野村證券 市場戦略リサーチ部 マクロ・ストラテジーグループ

目次

  1. I.要約/業績予想主要前提
    1. 2020年度予想の概要
    2. 2021年度予想の概要
  2. II.業種別・経常増減益寄与率
    1. 2020年度予想の概要
    2. 2021年度予想の概要
  3. III.経常利益予想修正(前回予想からの修正)
    1. 2020年度予想の概要
    2. 2021年度予想の概要
  4. IV.集計表

Ⅰ. 要約/業績予想主要前提

本レポートは、野村證券アナリストによる企業業績予想を集計し、その集計結果を分析したものである。

【2020年度予想の概要】

  1. 1.アナリストの予想によれば、2020年度はRussell/Nomura Large Cap(除く金融)で前年度比9.5%減収、同19.5%経常減益である。
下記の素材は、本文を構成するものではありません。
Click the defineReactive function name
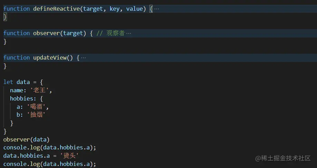tap(56, 9)
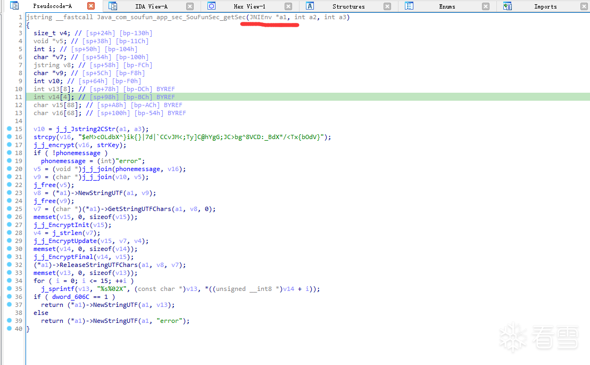Select the dword_606C variable reference
Screen dimensions: 590x365
tap(70, 297)
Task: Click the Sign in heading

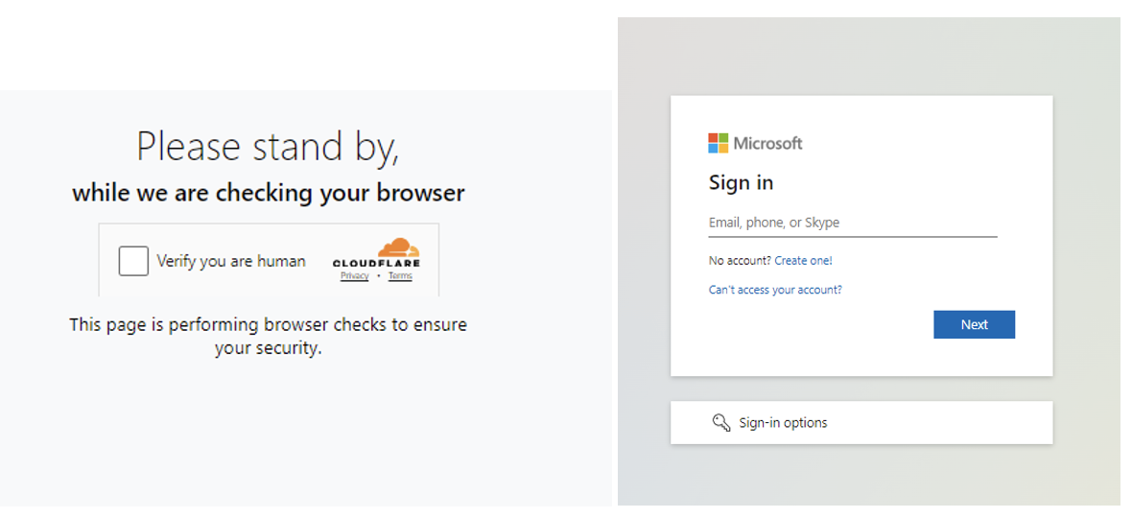Action: pyautogui.click(x=741, y=182)
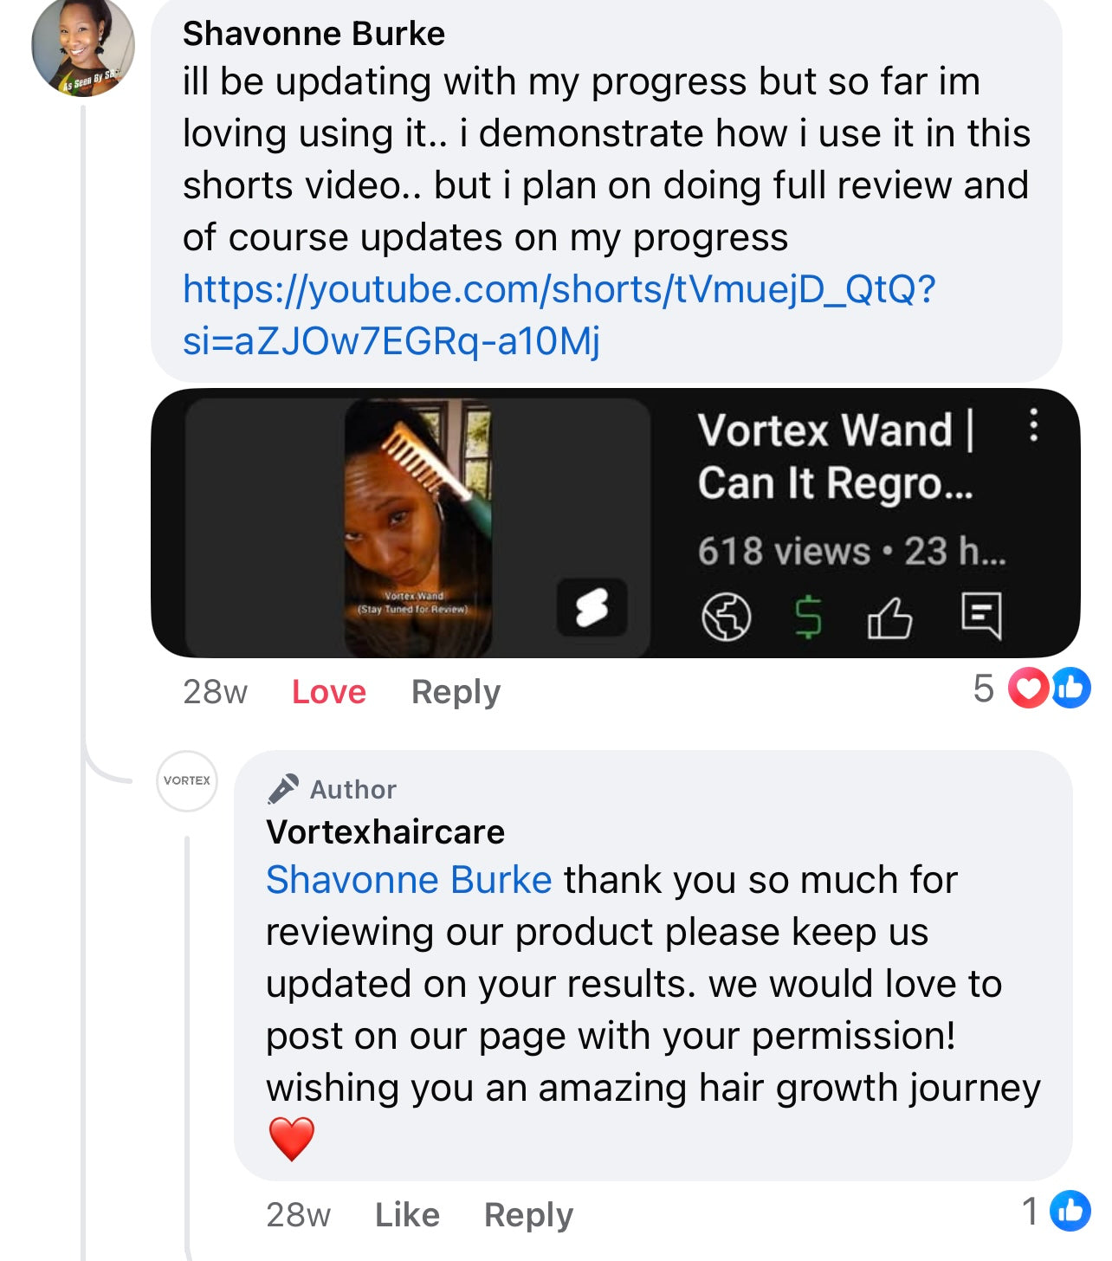Open Shavonne Burke's profile picture

coord(83,46)
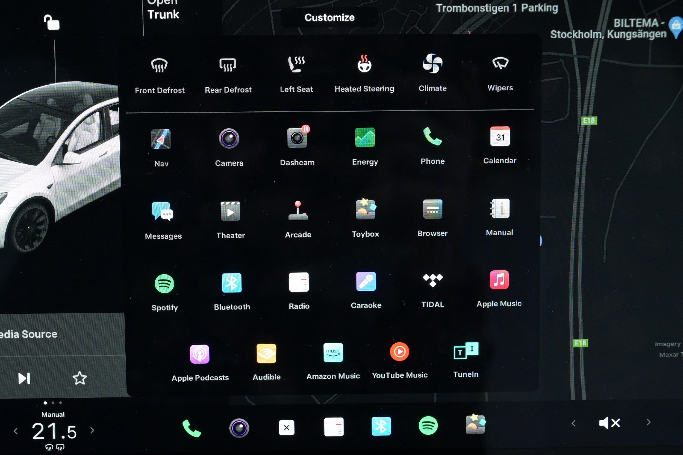Open the Browser app

pyautogui.click(x=432, y=209)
経常利益は19年度の前年度比22.3%減益に続き、2期連続で厳しい業績悪化を見込む。
  2. 2.2020年度の為替レート前提は、ドル円が1ドル106.38円(前回前提107.00円)、ユーロ円が1ユーロ120.35円(前回前提116.00円)と、ドル円を円高方向に、ユーロ円を円安方向に修正した。前回予想と比べると、増収率、経常増益率ともに下方修正となった。新型コロナによる事業環境の悪化を予想に織り込む動きが続き、多くの業種において業績予想の下方修正を余儀なくされた。
  3. 3.上方修正企業と下方修正企業の比率の差を示すRussell/Nomura Large Cap(除く金融)のリビジョン・インデックス(RI)は、2020年9月(対象は6月1日から9月1日)で-23.9%と下方修正超過となった。ただし、RIは2020年6月(同2月26日から5月31日)の-48.0%から改善した。また、対象を20年度第1四半期決算の発表が始まった7月以降に限れば、上方修正企業数は下方修正企業数に迫った。企業数ベースでは、下方修正一辺倒の動きに歯止めがかかった。
  4. 4.2020年度のRussell/Nomura Large Capの配当総額は、前年度比でわずかながら減少する見通しだ。もっとも、予想税引利益が2桁減益であることを踏まえると、可能な限り配当を維持しようとする企業の意志が見て取れる。厳しい事業環境下においても、増配企業の比率は減配企業の比率を上回っている。

【2021年度予想の概要】

  1. 5.アナリストの予想によれば、2021年度はRussell/Nomura Large Cap(除く金融)で前年度比8.6%増収、同49.1%経常増益である。国内外で、新型コロナによって停滞した経済活動が正常化に向かうことを前提として、Russell/Nomura Large Cap(除く金融)ベースで3期ぶりの経常増益復帰を見込む。
  2. 6.2021年度の為替レート前提は、ドル円が1ドル106.00円(前回前提107.00円から円高方向)、ユーロ円が1ユーロ121.00円(前回前提116.00円から円安方向)に、それぞれ修正した。